I'm an American living in an expat community in Mexico, where speaking Spanish is not essential, since virtually everybody in the service industries is bilingual. It's also hard to learn it through immersion for that reason. We just get a sprinkle of it.
Nevertheless, out of respect as well as completing a bucket list wish of becoming bilingual myself, I've been trying to learn Spanish. I just checked the traductor, and you are correct. That's a problem. These ideas need separate words, which Spanish does very well. In English, we just have wall. In Spanish, if I have it correctly, it's mura for the structure (we build a mura) and pared for its surface (hang a picture on the pared). Likewise with rincon and esquina, caliente and picante, and ser and estar. But it's the opposite with hacer, which is both the English to do and to make.
Ok I will paraphrase your whole point, please let me know if I am misrepresenting your view.
1 We evolved though natural selection, (whatever was beneficial for our survival was selected and more likely to become fixed and dominant in a population)
2 This includes some sort of “intuition” for example societies that don’t kill each other are probably less likely to survive that societies that help each other, so some sort of “intuition” or “instinct” that makes us feel bad after killing someone would have been beneficial, and therefore likely to be selected………..(this intuition later evolved in what we call consciousness)
3 timed passes and eventually complex brains evolved by the same mechanism of natural selection, this includes the ability to reason that was also beneficial for our survival.
4 then with the combination of our ability to reason and the intuition mentioned in point 2 (that later became our conscience) we started to determine the morally right and the morally wrong based on the things that are best for our survival, flurishment, happiness., and other stuff
5 then a few thousand years of trial and error, cultural influences and learning, molded the previous concept of morality and evolved in to what we understand today as morality.
If this a fare representation of your view if not please spot my mistakes and correct me.
That's pretty good.
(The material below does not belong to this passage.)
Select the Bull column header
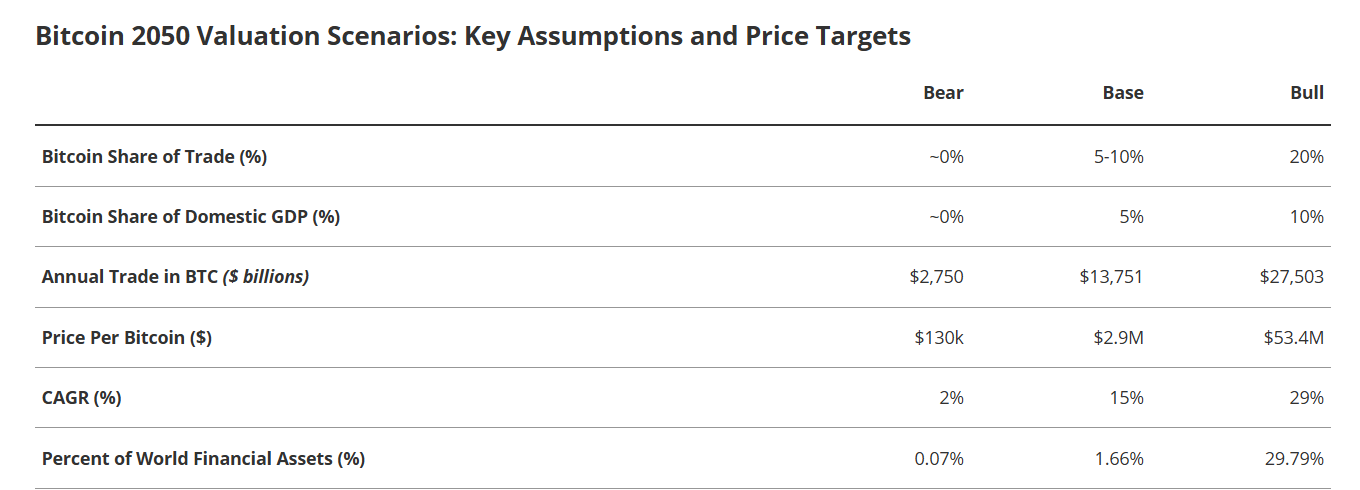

Thanks. Does it seem correct to you? And does that answer all of your questions on my position on the evolution of morality in man? The beasts exhibit what we might call moral behavior, but in my opinion, it shouldn't be called moral or immoral if it isn't powered by a conscience that thinks in terms of right and wrong, which the beasts cannot do since they don't have language and can't think in sentences. They don't make choices because they find them to be moral or immoral, which is goal-oriented thinking, but because of instinct, which is not. Only man can do that, and only once he is old enough to use language. Infants and small children can't be moral or immoral, either.